→ **Instruction**
Copy out the following post on whether atheism is a monoclaim philosophy word for word, from its title to its final sentence.

→ **Page extract**
Apologetics: Atheism Confuses Me – Is Atheism a Monoclaim Philosophy?

A few weeks ago, I posted a short video on my YouTube channel reacting to an atheist’s reason for rejecting God. Essentially, his reasoning all boiled down to the existence of Hell and the question of “How can a good God allow Hell to exist and allow people to go there?” I gave my response, explaining how his rejection of God is based on a giant misunderstanding of how Hell work, and a few weeks after posting that video, I got an atheist in the comments who wished to debate me about how free will can exist when God knows everything.

We commented back and forth for a bit, and while I also went off on a sort of tangent about how atheism can’t support the existence of free will (which I’ll do a post on at some point; my backlog of post ideas is ridiculous), he went on a massive side quest about how atheism is superior because it’s a monoclaim philosophy. The commentor wrote:

You also brought up atheism. But atheism and agnosticism are monoclaim philosophies. Atheism says: God does not exist. Agnosticism says: we don’t know. That’s it. Compare that with organized religions. Most religions don’t stop at “God exists.” They make a million claims. God exists, and He wants us to stay virgin till marriage. God exists, and He wants us to gather at place XYZ once a week. God exists, and He wants us to have children. God exists, and property should be distributed a certain way. God exists, and don’t eat certain foods. God exists, and men and women should behave differently. God exists, and this scripture is divine. God exists, and this prophet is correct. God exists, and this is the only path. God exists, and there is heaven. God exists, and there is hell. God exists, and the universe was created in a specific sequence. That’s a million claims, not one.

Some monoclaim theists exist too. People who simply say: “I think God exists.” They don’t claim to know what He wants. They don’t assume He’s loving. They don’t assume He interferes. They’re open to the possibility that God could be indifferent, cruel, absent, or impossible to understand. But they’re rare. Most believers belong to organized religions that go far beyond “God exists.”

→ **Stored data**
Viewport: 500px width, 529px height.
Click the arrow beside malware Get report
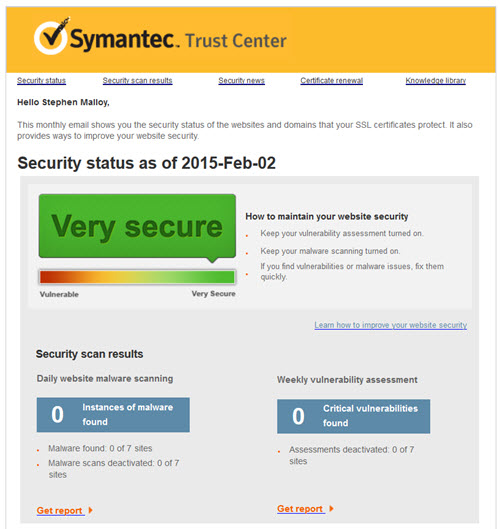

→ **Response**
Apologetics: Atheism Confuses Me – Is Atheism a Monoclaim Philosophy?

A few weeks ago, I posted a short video on my YouTube channel reacting to an atheist’s reason for rejecting God. Essentially, his reasoning all boiled down to the existence of Hell and the question of “How can a good God allow Hell to exist and allow people to go there?” I gave my response, explaining how his rejection of God is based on a giant misunderstanding of how Hell work, and a few weeks after posting that video, I got an atheist in the comments who wished to debate me about how free will can exist when God knows everything.

We commented back and forth for a bit, and while I also went off on a sort of tangent about how atheism can’t support the existence of free will (which I’ll do a post on at some point; my backlog of post ideas is ridiculous), he went on a massive side quest about how atheism is superior because it’s a monoclaim philosophy. The commentor wrote:

You also brought up atheism. But atheism and agnosticism are monoclaim philosophies. Atheism says: God does not exist. Agnosticism says: we don’t know. That’s it. Compare that with organized religions. Most religions don’t stop at “God exists.” They make a million claims. God exists, and He wants us to stay virgin till marriage. God exists, and He wants us to gather at place XYZ once a week. God exists, and He wants us to have children. God exists, and property should be distributed a certain way. God exists, and don’t eat certain foods. God exists, and men and women should behave differently. God exists, and this scripture is divine. God exists, and this prophet is correct. God exists, and this is the only path. God exists, and there is heaven. God exists, and there is hell. God exists, and the universe was created in a specific sequence. That’s a million claims, not one.

Some monoclaim theists exist too. People who simply say: “I think God exists.” They don’t claim to know what He wants. They don’t assume He’s loving. They don’t assume He interferes. They’re open to the possibility that God could be indifferent, cruel, absent, or impossible to understand. But they’re rare. Most believers belong to organized religions that go far beyond “God exists.”